VOTRE TÂCHE: Dans l'article ci-dessous sur les calmars géants du Crétacé, reproduisez à l'identique tout le passage qui va de « Les terres sèches » jusqu'à « d’Amérique du Nord. ».

Grands calmars contre Mosasaurus : un combat de titans préhistoriques

Il y a plus de 80 millions d'années, l'océan divisait l'Amérique du Nord en deux sous-continents, permettant à des espèces marines anciennes d'habiter ces régions aujourd'hui sèches.

De Riley Black
Publication 18 mai 2022, 17:30 CEST

Dans cette fresque du Musée d’histoire naturelle de l’université du Kansas, le calmar du Crétacé Tusoteuthis se bat contre un mosasaure. Toutefois, aucune preuve n’indique que de telles batailles aient réellement eu lieu.

PHOTOGRAPHIE DE Mike Everhart

Les terres sèches du Kansas renferment elles aussi des calmars géants. Non pas des spécimens de musée repêchés sur des plages, ni des monstres ayant trouvé leur chemin vers les lacs d’eau douce de la région. Ces immenses calmars sont morts depuis environ 80 millions d’années, et le peu qui reste d’eux est pétrifié dans la roche. Mais à leur apogée, ces énormes céphalopodes vivaient aux côtés des tout aussi fantastiques reptiles marins qui régnaient sur les mers intérieures d’Amérique du Nord.

Il est rare de trouver des fossiles de calmars préhistoriques. Contrairement à leurs cousins à coquille, les ammonites, les calmars anciens n’étaient pas dotés de ces coquilles dures et enroulées qui se prêtaient si bien à la conservation. Et même dans ce cas, les parties molles de leurs corps pourrissaient, ne nous laissant qu’un bref aperçu de ce à quoi ressemblaient les mollusques de leur vivant. Seuls des cas de préservation réellement exceptionnels permettent aux chercheurs d’avoir une vue presque complète de ces céphalopodes primordiaux.

Malgré les difficultés, les paléontologues sont parvenus à identifier les teuthidés de différentes époques grâce à certaines parties dures composées de chitine des corps des calmars. Le bec, qui ressemble à celui d’un oiseau, est l’un des rares organes du calmar à être suffisamment résistant pour figurer parmi les fossiles. Un autre organe, le gladius, ou plume, se trouve au cœur du corps du calmar : cette structure, plus ou moins en forme de cuillère, avec une tige menant à une expansion arrondie, soutient le manteau du calmar et ancre certains des muscles de l’animal. C’est cette partie de l’échafaudage interne qui a permis aux paléontologues de retrouver le calmar géant du Kansas.

DONNÉES FOURNIES:
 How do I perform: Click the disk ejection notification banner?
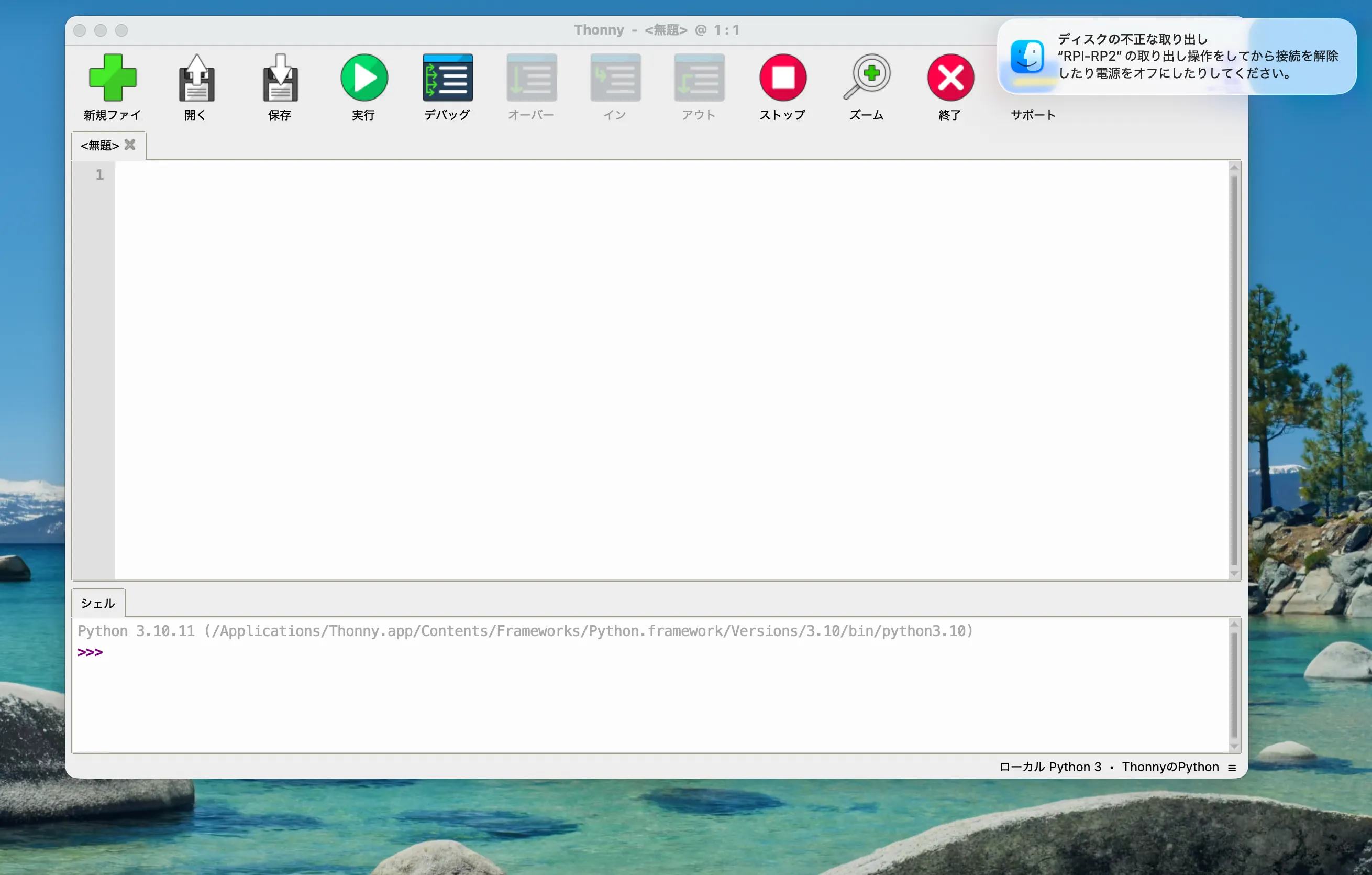(1176, 57)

RÉSULTAT ATTENDU:
Les terres sèches du Kansas renferment elles aussi des calmars géants. Non pas des spécimens de musée repêchés sur des plages, ni des monstres ayant trouvé leur chemin vers les lacs d’eau douce de la région. Ces immenses calmars sont morts depuis environ 80 millions d’années, et le peu qui reste d’eux est pétrifié dans la roche. Mais à leur apogée, ces énormes céphalopodes vivaient aux côtés des tout aussi fantastiques reptiles marins qui régnaient sur les mers intérieures d’Amérique du Nord.